# Fiber Festivals in 2012



## Marchwind (May 10, 2002)

These are a few dates I've found on the back of a flyer. It is by all means not all inclusive. Please add to this list if you know of some fiber even in your community. We need to share so we all can participate
*****************************************************************************


March
24 - Black Swamp Spinners Market Day, Bowling Green, Ohio

April
14-15 - Greencastle Fiber Fest., Greencastle, IN
28-29 - IN Fiber & Music Fest., Charlestown, IN

May
19-20 - Sheep & Wool Festival, Waybsburg, PA
26-27 - Great Lakes Fiber Fest., Wooster, OH

June
1-3 - Woodsock-CSM Retreat, Coleman, MI
9-10 - Iowa Sheep & Wool Fest, Adel, Iowa

July
28-29 - Castle Farm Fiber Fest, Charlevoix, MI

August
4 - Island Art Fair, Grand Ledge, MI
18-19 - Mid-Ohio Fiber Festival, Newark, OH
Michigan Fiber Festival, Allegan County Fairgrounds, Allegan, MI

September
7-9 - WI Sheep & Wool Fest, Jefferson, WI
15-16 - A Wool Gathering, Yellow Springs, OH
29-30 - Shenandoah Valley Fiber Festival, Ruritan Fairgrounds, Berryville, VA

October
6-7 - Fall Fiber Festival, Montpelier Station, VA
13 - Demo - Ledge Craft, Grand Ledge, MI
(Fall Island Festival)
26-28 - SAFF, Ashville, NC
TBD - Fiber in the Boro, Murfreesboro, TN

November
TBD - Deercamp- CSM retreat, Coleman, MI
15-17 - WAFA HolidaySale, Kalamazoo, MI
24 - Spinner's Flock Sale, Ann Arbor, MI


----------



## frazzlehead (Aug 23, 2005)

Olds College Fibre Week! 

Not yer average fibre festival.

This year we have Donna Druchunas, Stephanie Gaustad, and Deb Robson (of the Fleece and Fibre Sourcebook) *all at once*! Plus a bunch of other talented instructors. The focus is on classes - one day, half day, full week - and there is a merchant mall, too, and a silent auction for fleeces, and ... and well, I'll be there!

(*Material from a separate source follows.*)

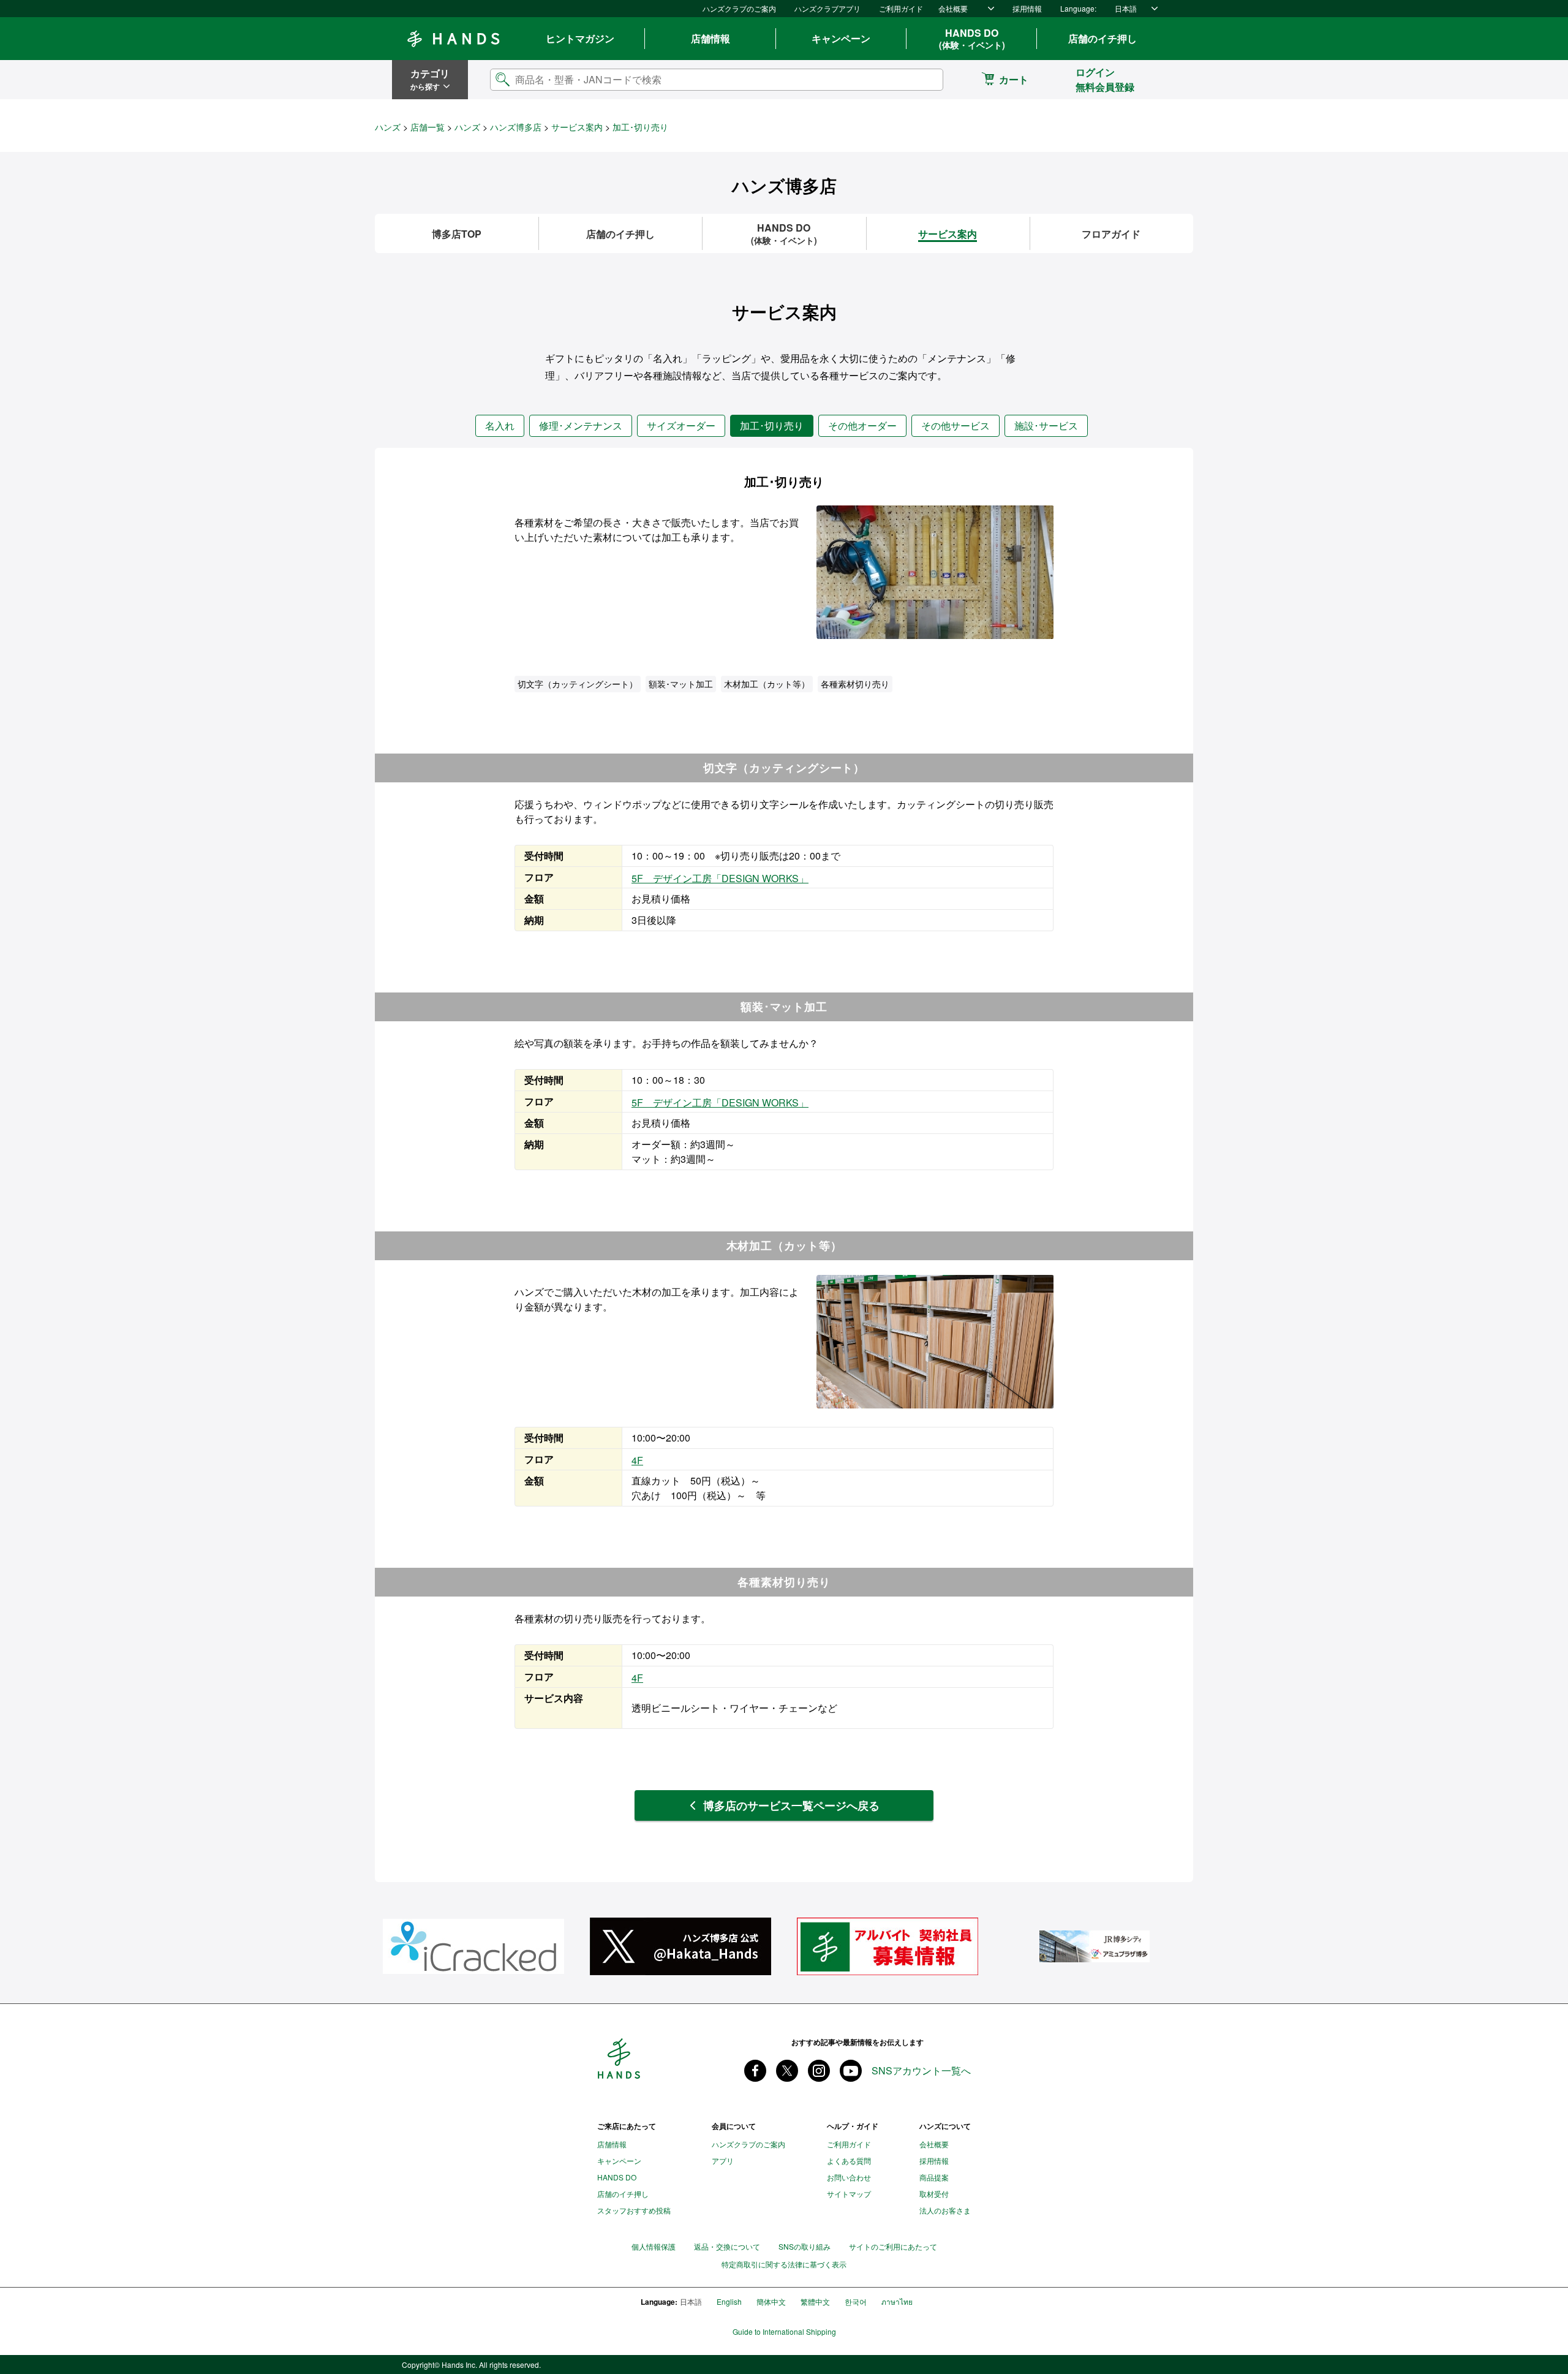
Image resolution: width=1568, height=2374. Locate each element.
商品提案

And Franco, this year there is a whole day class just on sprang!


----------



## Mrs. Homesteader (May 10, 2002)

Marchwind said:


> 26-27 - Great Lakes Fiber Fest., Wooster, OH
> 
> 18-19 - Mid-Ohio Fiber Festival, Newark, OH


Wow, I knew about the first one, but that second one may be closer. Thanks!! I will look it up.


----------



## Marchwind (May 10, 2002)

I hope everyone finds a fiber event near to them to attend this year.


----------



## weever (Oct 1, 2006)

Northern Michigan Lamb and Wool Festival September 29-30


----------



## MullersLaneFarm (Jul 23, 2004)

April 14 Stephensen County Fiber Art Fair Cedarville, IL 

June 22-24 Midwest Fiber & Folk Art Fair Grayslake, IL 

October 20 Bishop Hill Spin In Galva, IL


----------



## Marchwind (May 10, 2002)

That Grayslake one is only about 3 hours away, hmmmm.


----------



## MullersLaneFarm (Jul 23, 2004)

Marchwind said:


> That Grayslake one is only about 3 hours away, hmmmm.


It's also the same weekend as my Homesteading Weekend :awh:


----------



## hercsmama (Jan 15, 2004)

I'm on my phone so can't post the link. But I'll be attending the Yellowrose fiber fest. In Seguin Texas the weekend of April 21st.


----------



## Marchwind (May 10, 2002)

Here you got Hercsmama. Yellow Rose Fiber Producers Fiesta


----------



## hercsmama (Jan 15, 2004)

Thanks MW!


----------